Glossopharyngeal nerve
Isolated glossopharyngeal nerve lesions are extremely rare. The last four cranial nerves may, however, be affected together (e.g. by a posterior cranial fossa tumour). Since the motor part of the glossopharyngeal nerve supplies only one small muscle, stylopharyngeus, it is impossible to test. If necessary, taste sensation on the posterior part of the tongue can be tested, with difficulty. The gag reflex (palatal elevation and pharyngeal contraction on tactile stimulation of the posterior tongue or oropharynx) tests both glossopharyngeal (afferent arc) and vagal (efferent arc) function.
Vagus nerve
Through its pharyngeal and laryngeal branches the motor component of the vagus nerve (nucleus ambiguus) supplies the pharynx, palate and larynx. Recurrent laryngeal nerve palsies are most commonly due to malignant disease (25%) and surgical damage (20%) during operations on the thyroid gland, neck, oesophagus, heart and lung. Because of its longer and partly intrathoracic course, lesions of the left nerve are more frequent than those of the right. Test the motor innervation of the vocal cords by listening to the patient's speech and cough and by inspecting the cords through a laryngoscope.

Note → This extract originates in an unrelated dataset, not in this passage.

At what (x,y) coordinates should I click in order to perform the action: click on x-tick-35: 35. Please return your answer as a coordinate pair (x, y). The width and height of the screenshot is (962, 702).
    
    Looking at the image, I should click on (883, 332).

High lesions of the vagus nerve which affect the pharyngeal and superior laryngeal as well as the recurrent laryngeal branches cause difficulty in swallowing as well as vocal cord defects. The motor innervation of the soft palate can be tested by asking the patient to say a prolonged ‘Ah’ and observing the upward palatal movement; if paralysed on one side the unaffected side will rise further and pull the uvula towards the normal side.
Accessory nerve
The spinal part of the accessory nerve may be damaged in the posterior triangle, paralysing the trapezius. Test by asking the patient to shrug the shoulder; the paralysis may not be complete on account of some motor innervation occasionally reaching the muscle through cervical nerves. A lesion higher up before the nerve enters sternocleidomastoid will paralyse that muscle also; test whether the patient can turn the face to the opposite side against resistance.
Hypoglossal nerve
Paralysis of this nerve makes its own half of the tongue immobile and if of long standing the tongue will be wasted on that side. Test by asking the patient to put out the tongue; it will deviate towards the affected side due to the unopposed action of the normal half.